I see and agree with your points about “progressive”. There just is no single term (or even 2 or 3 combined) which can realistically “locate” a person or group on even one dimension, let alone several at once (such as theological, worship style, lifestyle or practices, etc.)… which you know, of course. I guess the main reason I’ll settle, for now, on “Progressive Christianity” is that it has been a somewhat defined or “bounded” term, particularly by what had been “The Center for Progressive Xnty” (now “ProgressiveChristianity.org”) for about 20 years. It’s clearly more recent (tho not necessarily up-to-date) a term than “liberal Xnty”. And on the PC site, for at least 2-3 years, has been an 8-point definition of one conception of it. I worked through similar issues myself before I knew of those 8 points and came up with 7 that overlap quite a bit, but I add one about the need for openness to and further exploration of a wide range of “spiritual phenomena”, including what many call “paranormal” or “parapsychology”. I’ve found both science and virtually all of Xnty – conserv. to most liberal – to be embarrassingly silent on and even avoiding of this crucial area which CAN be systematically studied, and HAS been to some degree, though little publicized.
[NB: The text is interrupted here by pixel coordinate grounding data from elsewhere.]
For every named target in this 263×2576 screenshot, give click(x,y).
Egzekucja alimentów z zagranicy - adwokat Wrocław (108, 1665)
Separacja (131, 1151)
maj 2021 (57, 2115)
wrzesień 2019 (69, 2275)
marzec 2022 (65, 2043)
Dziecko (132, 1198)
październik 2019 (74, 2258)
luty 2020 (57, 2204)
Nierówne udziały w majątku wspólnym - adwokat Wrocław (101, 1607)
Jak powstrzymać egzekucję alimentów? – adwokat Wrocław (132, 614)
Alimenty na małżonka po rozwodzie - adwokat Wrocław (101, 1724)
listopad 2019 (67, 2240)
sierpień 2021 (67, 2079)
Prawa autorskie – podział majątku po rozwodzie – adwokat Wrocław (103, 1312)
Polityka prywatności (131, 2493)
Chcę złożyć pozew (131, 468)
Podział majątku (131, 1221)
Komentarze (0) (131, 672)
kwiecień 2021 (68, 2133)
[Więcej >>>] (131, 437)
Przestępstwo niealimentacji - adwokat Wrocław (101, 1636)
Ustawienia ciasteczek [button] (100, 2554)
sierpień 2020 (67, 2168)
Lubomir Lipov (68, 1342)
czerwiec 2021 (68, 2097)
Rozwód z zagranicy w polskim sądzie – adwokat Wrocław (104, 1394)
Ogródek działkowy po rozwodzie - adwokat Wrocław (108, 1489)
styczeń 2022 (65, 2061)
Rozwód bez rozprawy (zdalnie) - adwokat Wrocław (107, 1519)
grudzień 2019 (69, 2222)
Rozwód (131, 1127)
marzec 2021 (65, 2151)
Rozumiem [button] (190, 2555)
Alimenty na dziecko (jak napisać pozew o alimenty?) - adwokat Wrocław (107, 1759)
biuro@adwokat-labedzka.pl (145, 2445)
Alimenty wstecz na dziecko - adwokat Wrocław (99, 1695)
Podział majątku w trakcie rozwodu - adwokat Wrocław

@ Brian (as is the one I just submitted): I forgot to mention about TransFORM… the conf. schedule is still online, at this time, here: http://www.transformnetwork.org/2014/schedule?xg_source=activity. I guess the thing that might give some flavor of the people and issues, etc. is that it seems to be tied somewhat (informally) to the Wildgoose Festival, with some of the same people involved. I’ve not been to any of those, but I’d also liken it some to what I did attend in Phoenix, Feb., 2011… the Big Tent Christianity conf. which drew about 300 people and was exciting. Big Tent has not continued.
@Howard: I recognize a few names from the TransFORM Conference schedule. Seems like it could be interesting. I’ve heard good things about the Wildgoose Festival, but I hate camping, and I’m not a fan of festivals or crowds, so I don’t see myself attending one.